Glucocorticoids enhance acid activation of the Na+/H+ exchanger 3 (NHE3)

P M Ambühl  1 X YangY PengP A PreisigO W MoeR J Alpern
Affiliations

Glucocorticoids enhance acid activation of the Na+/H+ exchanger 3 (NHE3)

P M Ambühl et al. J Clin Invest. 1999 Feb.

Abstract

In the absence of exogenous glucocorticoids, decreasing media pH (from 7.4 to 6.8) for 24 hours increased the Na+/H+ exchanger 3 (NHE3) activity in opossum kidney (OKP) cells. 10(-7) M and 10(-8) M hydrocortisone increased NHE3 activity, and in their presence, acid incubation further increased NHE3 activity.

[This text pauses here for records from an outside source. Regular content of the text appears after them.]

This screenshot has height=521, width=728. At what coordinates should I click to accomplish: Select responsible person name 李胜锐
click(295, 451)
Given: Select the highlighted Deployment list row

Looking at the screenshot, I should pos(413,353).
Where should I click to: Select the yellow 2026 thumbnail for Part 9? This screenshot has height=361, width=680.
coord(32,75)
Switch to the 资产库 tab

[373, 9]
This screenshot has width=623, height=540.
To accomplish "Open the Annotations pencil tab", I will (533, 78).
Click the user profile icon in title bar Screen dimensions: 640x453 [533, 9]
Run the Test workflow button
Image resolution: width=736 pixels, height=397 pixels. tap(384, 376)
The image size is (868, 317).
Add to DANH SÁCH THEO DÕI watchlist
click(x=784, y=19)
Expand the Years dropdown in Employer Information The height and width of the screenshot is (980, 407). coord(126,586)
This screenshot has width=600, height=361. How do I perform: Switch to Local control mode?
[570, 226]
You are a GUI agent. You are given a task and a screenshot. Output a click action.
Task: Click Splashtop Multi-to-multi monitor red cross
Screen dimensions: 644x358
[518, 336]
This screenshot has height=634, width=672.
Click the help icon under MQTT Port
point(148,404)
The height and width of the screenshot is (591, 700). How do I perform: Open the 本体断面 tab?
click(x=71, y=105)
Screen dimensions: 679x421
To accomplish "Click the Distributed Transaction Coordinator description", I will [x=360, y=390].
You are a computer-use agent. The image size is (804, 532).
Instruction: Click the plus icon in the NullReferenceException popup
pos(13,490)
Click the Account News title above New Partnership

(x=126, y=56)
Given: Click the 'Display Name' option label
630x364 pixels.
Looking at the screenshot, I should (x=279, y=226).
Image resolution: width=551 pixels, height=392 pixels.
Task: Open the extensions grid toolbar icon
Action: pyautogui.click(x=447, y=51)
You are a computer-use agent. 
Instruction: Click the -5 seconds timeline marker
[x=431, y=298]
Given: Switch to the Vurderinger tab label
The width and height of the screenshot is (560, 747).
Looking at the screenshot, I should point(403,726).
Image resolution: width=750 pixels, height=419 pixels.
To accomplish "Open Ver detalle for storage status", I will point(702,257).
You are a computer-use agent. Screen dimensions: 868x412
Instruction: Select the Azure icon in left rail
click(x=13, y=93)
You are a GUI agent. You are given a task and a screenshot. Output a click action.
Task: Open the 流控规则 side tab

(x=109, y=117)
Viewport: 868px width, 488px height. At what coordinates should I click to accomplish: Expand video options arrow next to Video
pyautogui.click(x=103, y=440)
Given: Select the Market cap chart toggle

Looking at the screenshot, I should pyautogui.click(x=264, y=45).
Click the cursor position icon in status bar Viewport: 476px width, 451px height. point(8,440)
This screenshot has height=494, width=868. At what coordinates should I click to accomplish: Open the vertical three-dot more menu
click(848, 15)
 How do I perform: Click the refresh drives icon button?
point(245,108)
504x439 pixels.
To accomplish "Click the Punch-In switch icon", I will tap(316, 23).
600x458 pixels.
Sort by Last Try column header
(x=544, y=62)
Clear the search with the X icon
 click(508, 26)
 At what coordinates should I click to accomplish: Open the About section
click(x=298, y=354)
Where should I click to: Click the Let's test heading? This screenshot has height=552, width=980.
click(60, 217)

Hydrocortisone (10(-9) M) had no effect on NHE3 activity, but in its presence, the effect of acid incubation on NHE3 activity increased twofold. Aldosterone (10(-8) M) had no effect. In the absence of hydrocortisone, acid incubation increased NHE3 protein abundance by 47%; in the presence of 10(-9) M hydrocortisone, acid incubation increased NHE3 protein abundance by 132%. The increase in NHE3 protein abundance was dependent on protein synthesis. However, 10(-9) M hydrocortisone did not modify the effect of acid incubation to cause a twofold increase in NHE3 mRNA abundance. In the absence of protein synthesis, 10(-9) M hydrocortisone did potentiate an effect of acid on NHE3 activity, which was due to trafficking of NHE3 to the apical membrane. These results suggest that glucocorticoids and acid interact synergistically at the level of NHE3 translation and trafficking.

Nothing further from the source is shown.